• Stated problem:
Pull out every line of the data below that contains the string "pixels", and copy each one unchanged.

--- --- ---

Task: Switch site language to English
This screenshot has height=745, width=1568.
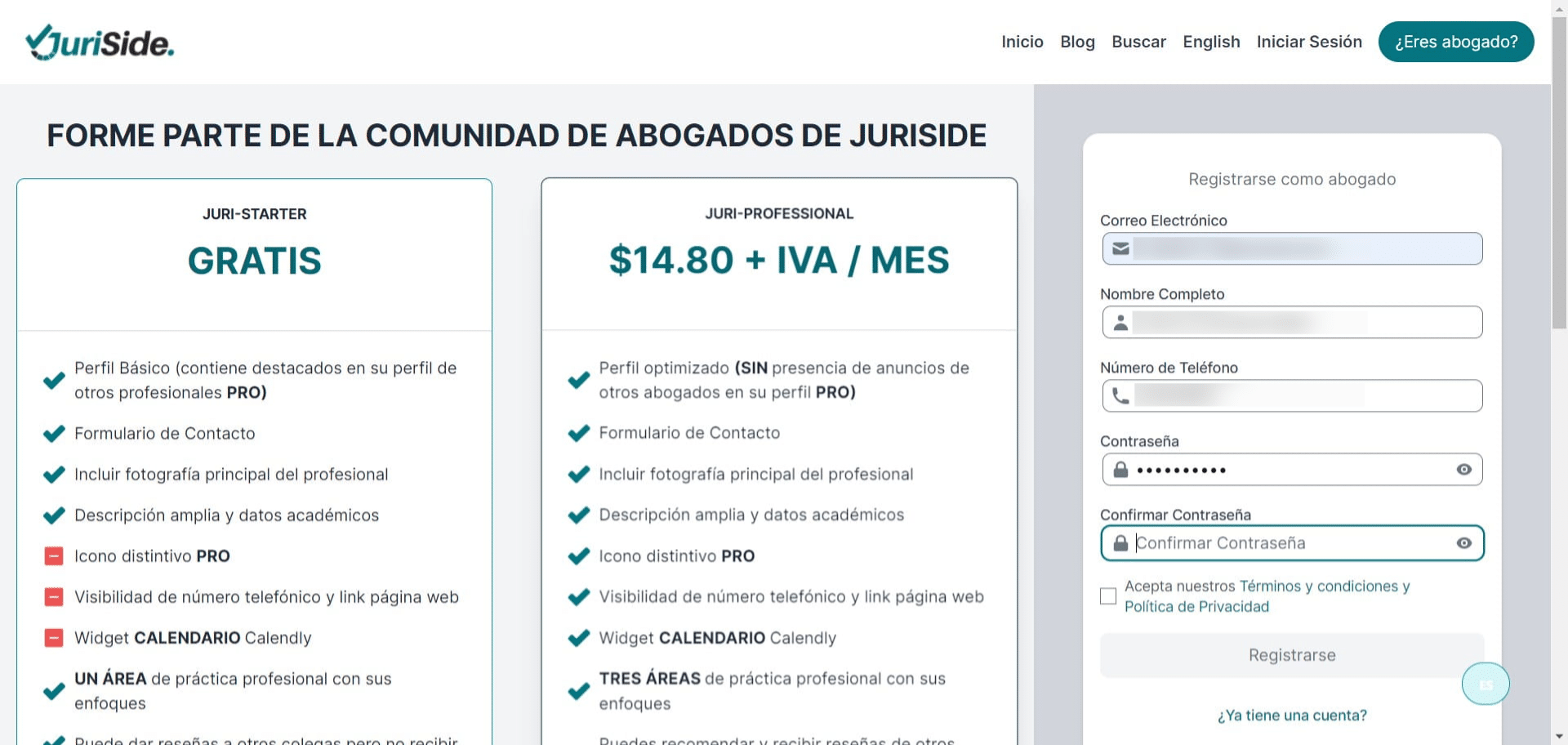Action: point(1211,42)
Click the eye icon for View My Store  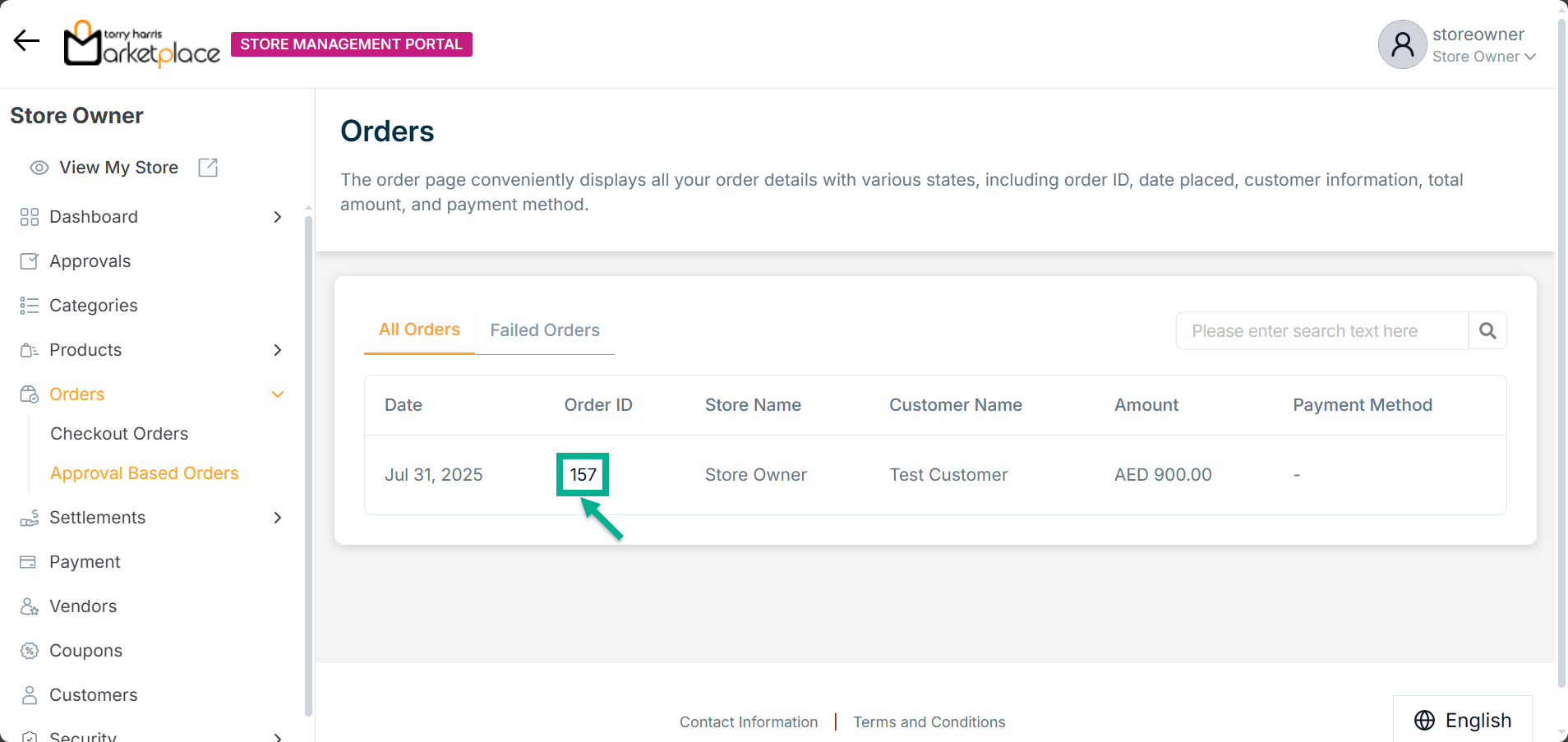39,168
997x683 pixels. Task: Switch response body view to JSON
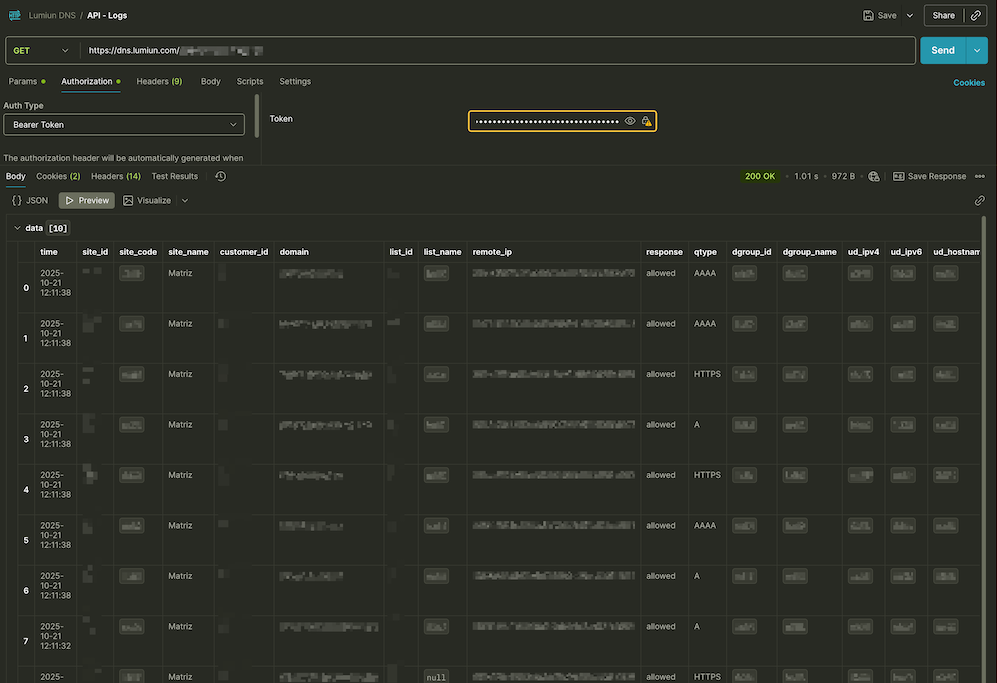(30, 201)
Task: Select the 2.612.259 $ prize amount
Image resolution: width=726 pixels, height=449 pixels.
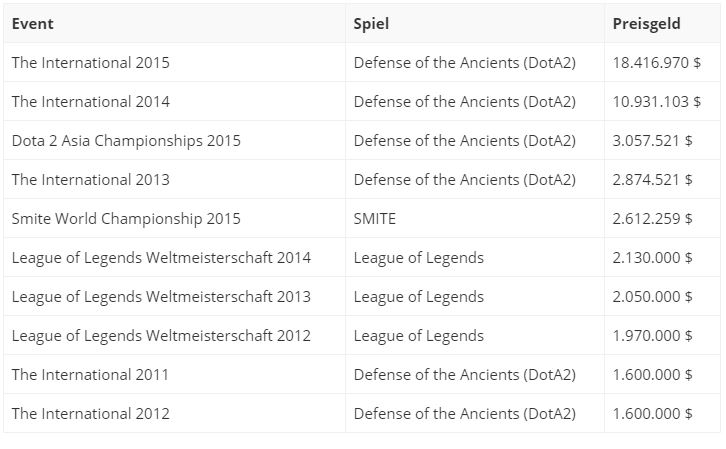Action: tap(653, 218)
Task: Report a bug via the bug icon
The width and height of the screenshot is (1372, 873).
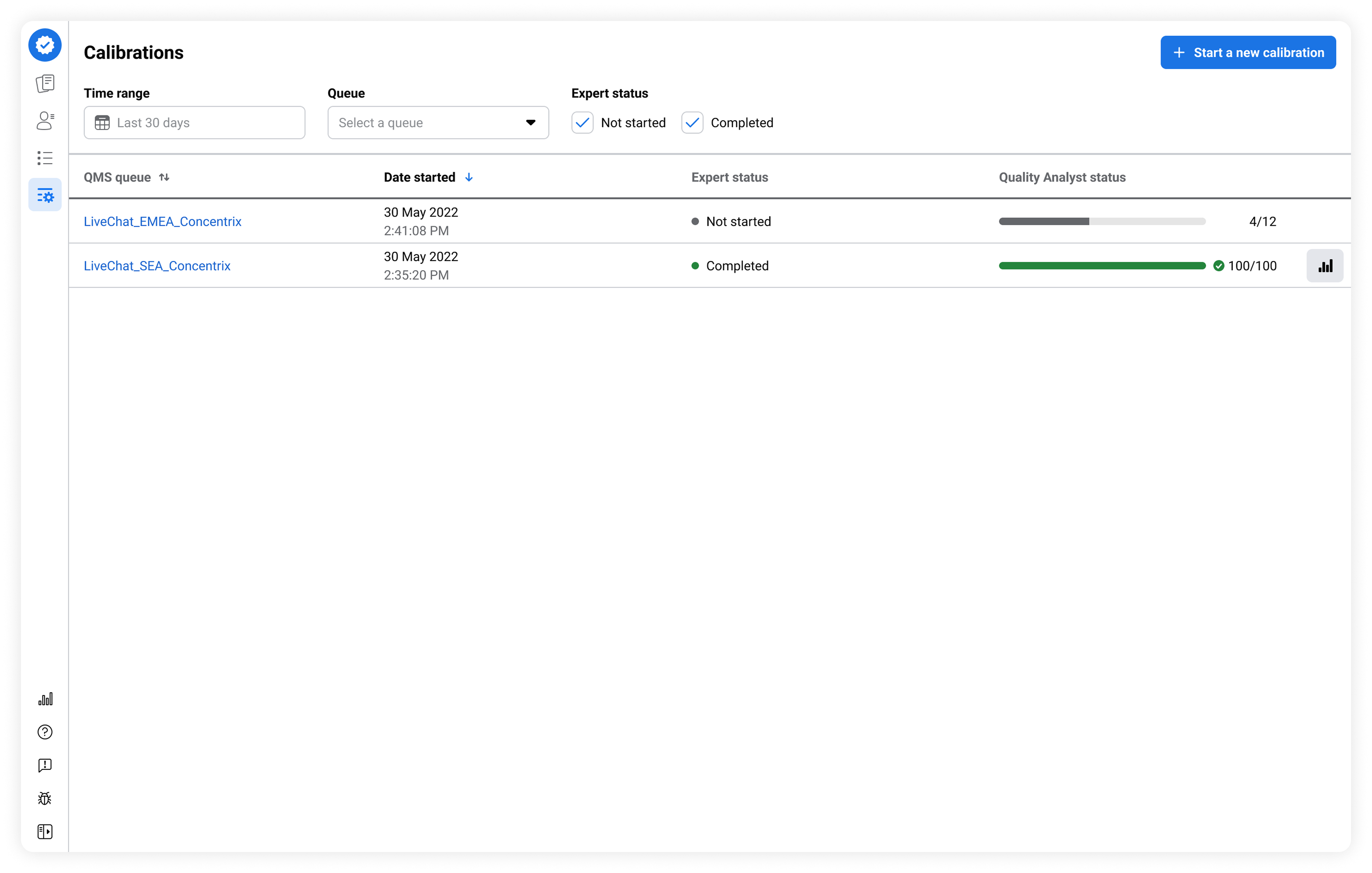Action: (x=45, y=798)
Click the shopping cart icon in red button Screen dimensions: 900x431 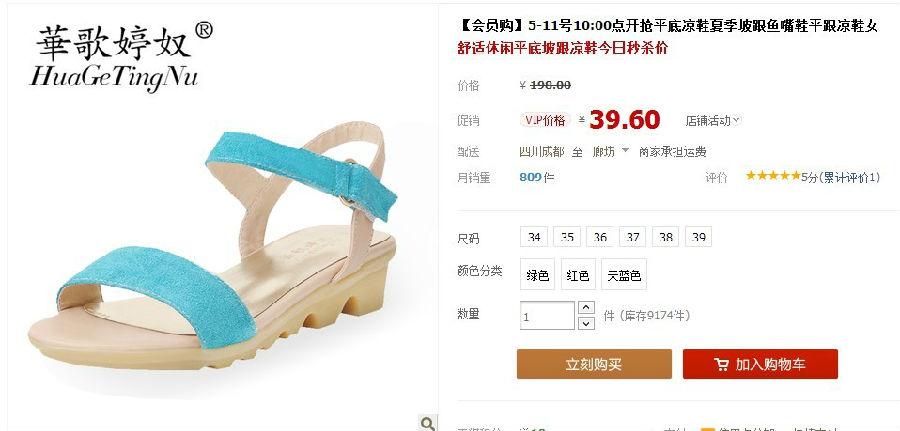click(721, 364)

--- --- ---

• Output for this exercise:
997x683 pixels. Task: Switch response body view to JSON
Image resolution: width=726 pixels, height=449 pixels.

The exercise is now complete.